L'aller en voiture

Partez à neuf heures, prenez l'A28, arrivez vers dix heures trente. Garez-vous au musée (gratuit) plutôt qu'au village (payant). La route est sans histoire mais les vingt derniers kilomètres traversent la forêt : particulièrement beaux en octobre.

Si vous préférez ne pas conduire, le train de Tours au Mans met cinquante-cinq minutes. La gare est à quinze minutes à pied du musée. Nous vous déposons à Tours et vous récupérons le soir si vous nous prévenez.

Ce qui mérite votre temps

La collection des 24 Heures. Les Bentley d'origine, les Jaguar, la Porsche 956 dans le coin qui a signé le tour le plus rapide de la course en 1985. Comptez quarante-cinq minutes si vous lisez les cartels.

La salle Bugatti. La raison pour laquelle la plupart font le déplacement. Six Bugatti d'avant-guerre, dont une Type 35 victorieuse à Brooklands. Comptez une heure.

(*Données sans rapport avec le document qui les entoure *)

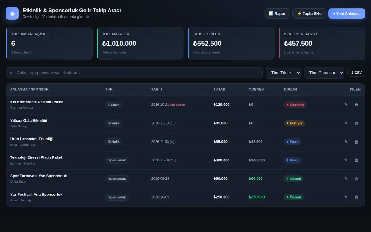Remove the Spor Turnuvası Yan Sponsorluk row
Viewport: 371px width, 232px height.
[356, 179]
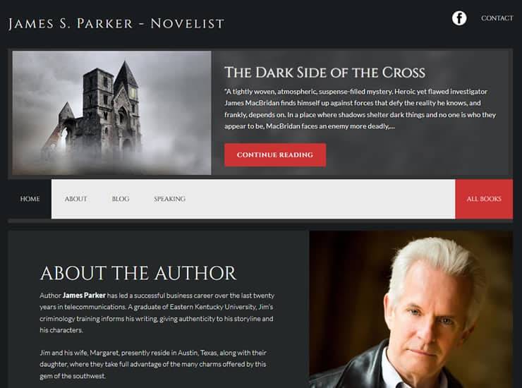Open the About menu item
The image size is (522, 388).
coord(75,199)
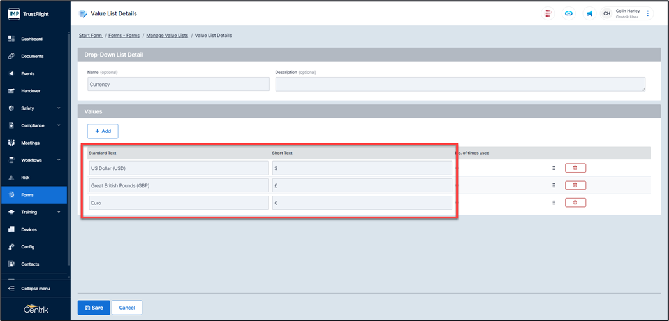Click the Save button
This screenshot has height=321, width=669.
[x=94, y=308]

L'exposition contemporaine. À sauter un jour d'affluence ; revenez plus tard quand c'est plus calme. La salle est spectaculaire mais c'est là que se concentrent les visiteurs d'un jour.

Le déjeuner sur le retour

Évitez la cafétéria du musée (nous avons essayé : c'est correct mais c'est une cafétéria de musée). Descendez vingt minutes au sud jusqu'à un petit village appelé Pont-Levêque (pas le bourg du fromage en Normandie, celui-ci est juste à la sortie de Château-du-Loir) et déjeunez à l'auberge en face de l'église. Trois plats, un vin local, du calme. De là, il y a quarante-cinq minutes jusqu'à la maison.

Je suis monté pour les Bugatti, je suis rentré en parlant d'une Porsche dont je n'avais jamais entendu parler, et j'ai obtenu de ma femme qu'elle revienne l'an prochain.